ON JULY 3, 1913, a day of withering heat in Washington, D.C., President Woodrow Wilson took a cruise aboard the Mayflower down the Potomac River toward Chesapeake Bay. A small party of aides and journalists accompanied a harassed President who was eager to be a historical tourist for a day at the Yorktown Revolutionary War battlefield. The following day, July 4, Wilson was to address an extraordinary gathering of Union and Confederate veterans at America’s most famous battlefield—Gettysburg, Pennsylvania.
During his visit to the Yorktown sites, Wilson went almost entirely unrecognized by the variety of local people he encountered. Only a young white girl recognized the President as she offered to be his guide through the house that had served as Lord Cornwallis’s headquarters. Neither the clerk at the court house, nor the local sheriff, who had a campaign photograph of Wilson on his own wall, recognized their famous visitor. Most poignantly, as Wilson entered and returned to the wharf he met several blacks who called him “Uncle” but did not recognize the President. According to press reports, a “group of old-fashioned darkies sitting around some equally old-fashioned scales” offered to weigh the tourists. After a jaunty exchange, Wilson consented and tipped the scales at 181 pounds. The next morning at Gettysburg Wilson would weigh in on another matter, speaking to the world about the meaning of the Civil War and of fifty years of the nation’s remembering and forgetting. That he had gone virtually unrecognized on either side of the color line in a small corner of Virginia the day before may hardly have mattered much to the President. But perhaps the unnamed, and almost invisible, blacks hanging around a Potomac River wharf near a great historic site of Old Virginia (Wilson’s home state) represent an appropriate backdrop for the resounding event that Wilson would visit within twenty-four hours. The ignorance of the clerk and sheriff is remarkable. But it is hardly surprising that rural black Virginians would not know Wilson; since 1904 none of them had been able to vote in the state without passing literacy tests, paying poll taxes, and meeting all but impossible property restrictions. They spent so much of their segregated lives being “disrecognized” by whites that recognizing a President might take special knowledge.2
President Wilson had initially declined to appear at the fiftieth-anniversary Blue-Gray reunion to be held in the Pennsylvania town July 1–4, preferring a vacation trip with his family in Cornish, New Hampshire. But circumstances, and the urgings of Congressman A. Mitchell Palmer, made him “constrained to consent to be present at the fiftieth anniversary of the Battle of Gettysburg,” as he wrote to his wife, Ellen. Wilson realized that this reunion “was something we had to take very seriously indeed. It is no ordinary celebration.” Wilson privately expressed his awareness of being the first Southerner elected President since the Civil War. “Both blue and gray are to be there,” he observed. “It is to celebrate the end of all feeling as well as the end of all strife between the sections.” Wilson was also acutely aware that he followed Abraham Lincoln’s footsteps to Gettysburg. “Fifty years ago, almost, also on the fourth of July, Mr. Lincoln was there (in the midst of business of the most serious and pressing kind, and at great personal cost and sacrifice to himself). If the President should refuse to go this time . . . it would be hotly resented . . . it would be suggested that he is a Southerner and out of sympathy with the occasion.”3 Sometime between changing his plans on June 28, when he announced that he would attend the reunion, and July 4, Wilson wrote his own short, restrained Gettysburg address.

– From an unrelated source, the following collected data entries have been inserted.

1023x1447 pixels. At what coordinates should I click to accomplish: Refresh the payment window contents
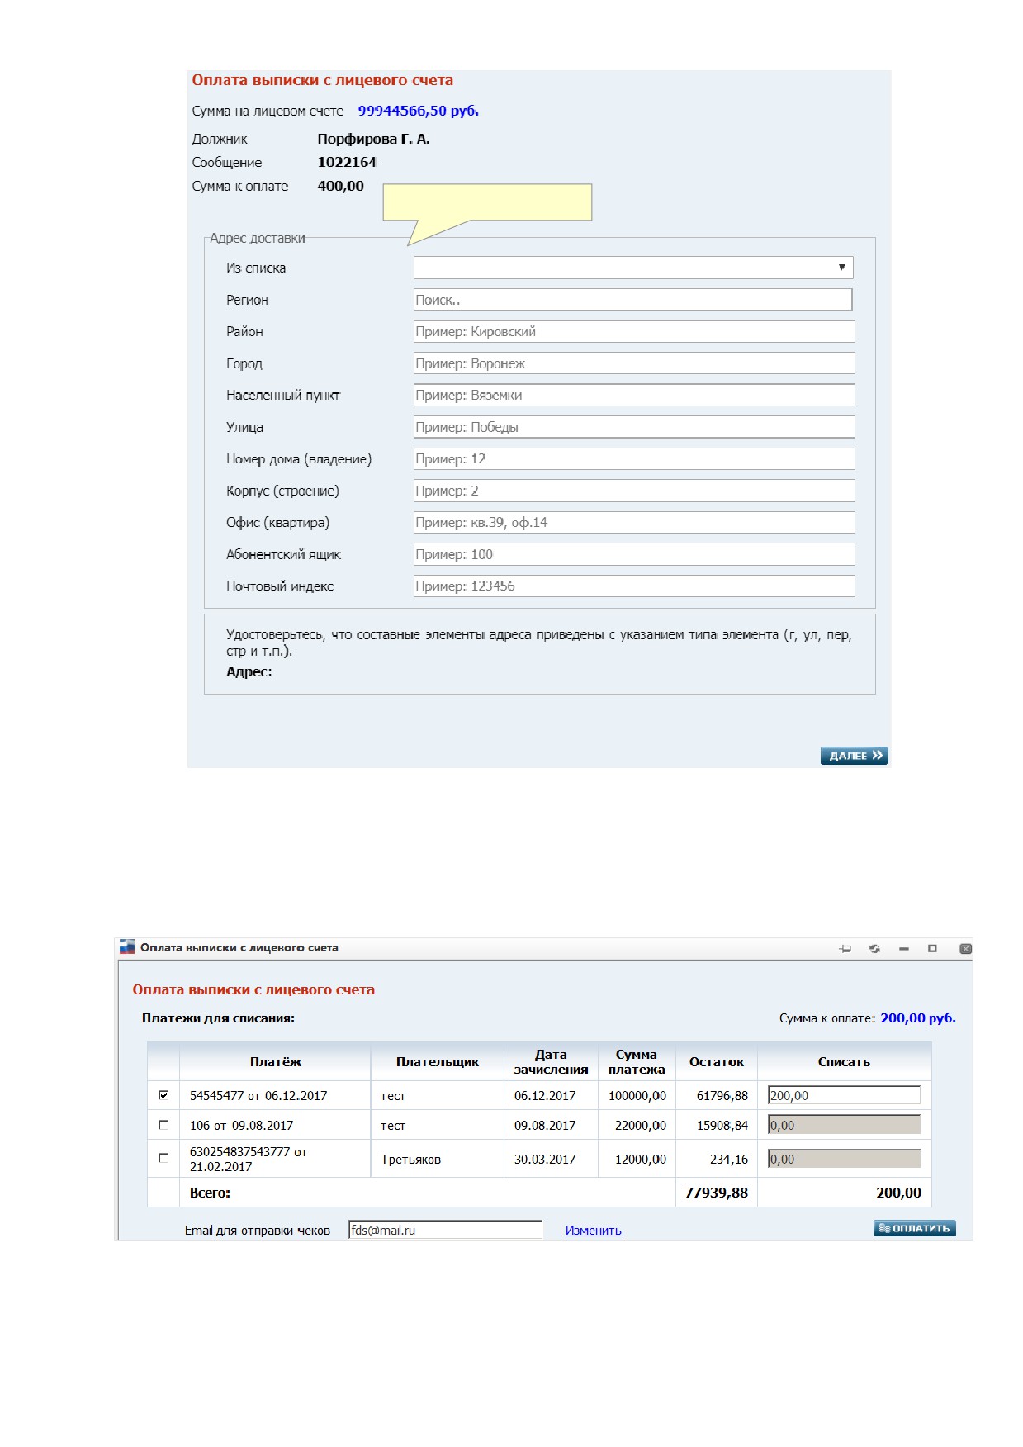point(874,949)
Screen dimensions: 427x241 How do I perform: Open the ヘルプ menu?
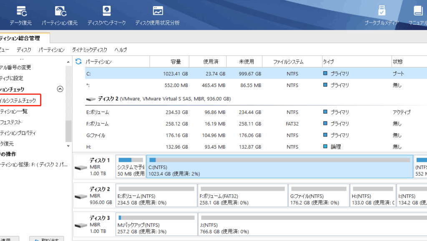tap(121, 50)
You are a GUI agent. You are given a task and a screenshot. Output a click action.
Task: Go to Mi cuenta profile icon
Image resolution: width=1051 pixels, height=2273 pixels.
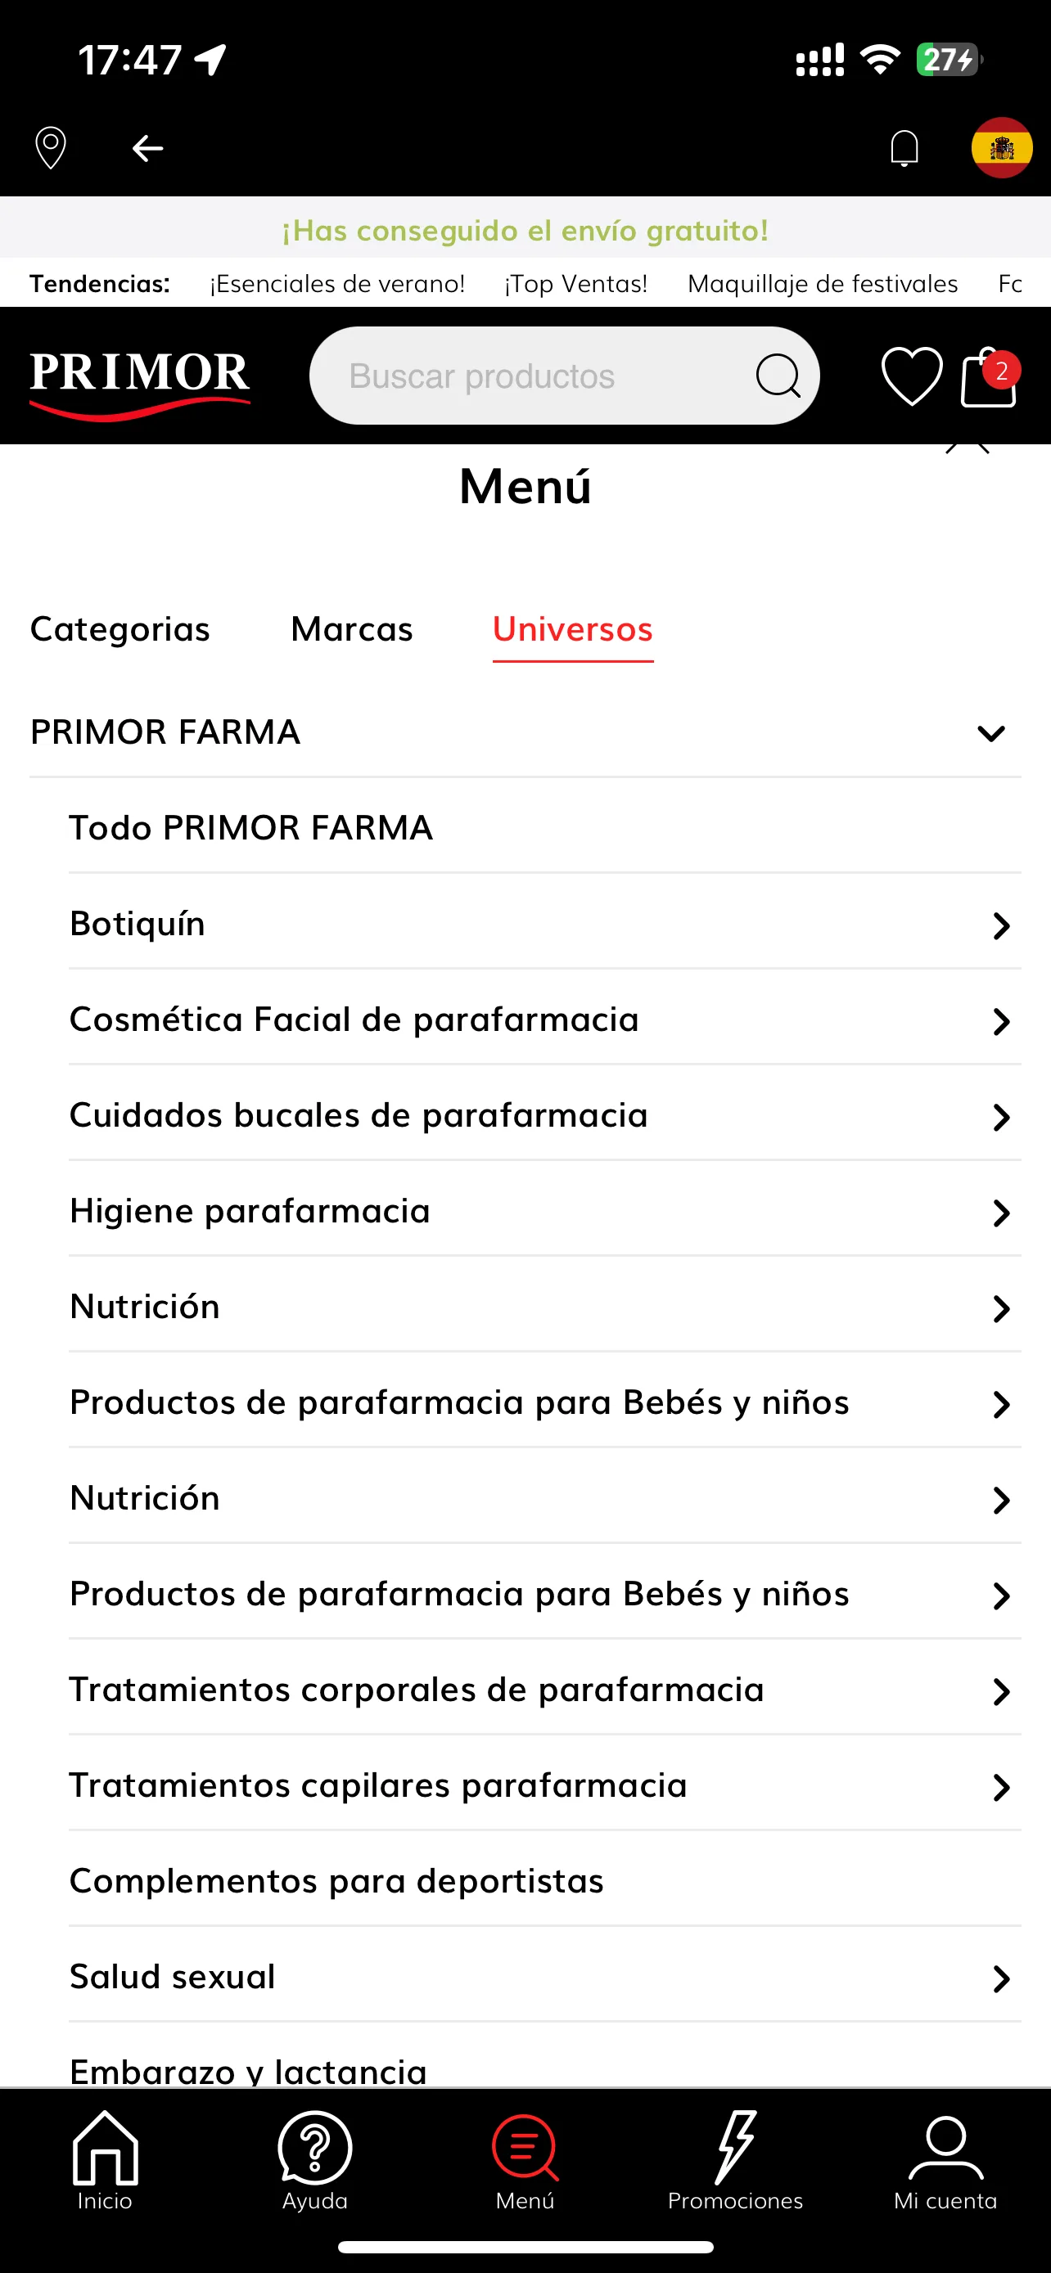coord(945,2160)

The 1913 reunion at Gettysburg was a ritual like none other that had occurred in America. It had been designed to be a festival of sectional reconciliation and patriotism. The states appropriated some $1,750,000 to pay the transportation of any Civil War veteran from any part of the country. The federal government, through Congress and the War Department, appropriated approximately $450,000 to build a “Great Camp” to house and feed the veterans. A total of 53,407 veterans attended the reunion, and as many spectators were estimated to have descended on the town of Gettysburg during the week of the event, all riding the special cars of some forty-seven railroad companies operating in or through Pennsylvania. As it stood in American culture in the early twentieth century, Civil War memory never saw a more fully orchestrated expression than at Gettysburg on the battle’s semicentennial.4
Once the old men had arrived in their uniforms, decked out in ribbons and graced with silver beards, the tent city on the battlefield became one of the most extraordinary spectacles Americans had ever seen. For most observers, the veterans were men out of another time, icons that stimulated a sense of pride, history, and amusement all at once. They were an irresistible medium through which Americans could envision part of their inheritance and be deflected by it at the same time. They were at once the embodiment of Civil War nostalgia, symbols of a lost age of heroism, and the fulfillment of that most human of needs—civic and spiritual reconciliation.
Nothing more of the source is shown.